Aux origines, le 11 Septembre. Qu’on l’ait ignoré ou qu’on y ait cru, c’était bien le choc des civilisations qui se passait sous nos yeux là-bas. Pour ne pas mentir à mes lecteurs, il me manquait une grosse pièce du puzzle américain, et cette pièce s’appelait l’Irak. Chris Hondros m’y a conduit, et ensuite en Afghanistan. Chris allait partout où le monde se convulsait.

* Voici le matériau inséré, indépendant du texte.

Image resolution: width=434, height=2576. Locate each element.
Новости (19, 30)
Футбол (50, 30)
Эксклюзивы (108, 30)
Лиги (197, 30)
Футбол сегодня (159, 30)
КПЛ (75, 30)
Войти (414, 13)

C’est en Irak que je l’ai vraiment découvert, là aussi que j’ai découvert qui j’étais. Ce qu’il aimait par-dessus tout, ce n’était pas l’exotisme de ces endroits, mais l’aventure humaine qui s’y déroulait. Il s’en fichait de l’Irak en soi, de ses mystères babyloniens ou des extravagances de son dictateur. L’US Army avait peu d’importance à ses yeux, même s’il avait passé tellement de temps avec les boys qu’un capitaine lui dit un jour en plaisantant qu’il pourrait obtenir une pension d’ancien combattant. Ce qui le fascinait, c’était l’occupation de l’Irak par l’armée américaine, de la même façon qu’il l’aurait été par celle de la France en 1944 ou du Vietnam en 1968.

Robert Capa et Larry Burrows avaient ouvert la voie, forgé la tradition du photographe intellectuel. Hondros, comme il aimait qu’on l’appelle, s’y inscrivait parfaitement. Le type qui sait prendre une photo mais qui sait aussi en parler, à une tribune ou devant un verre dans un pub à New York.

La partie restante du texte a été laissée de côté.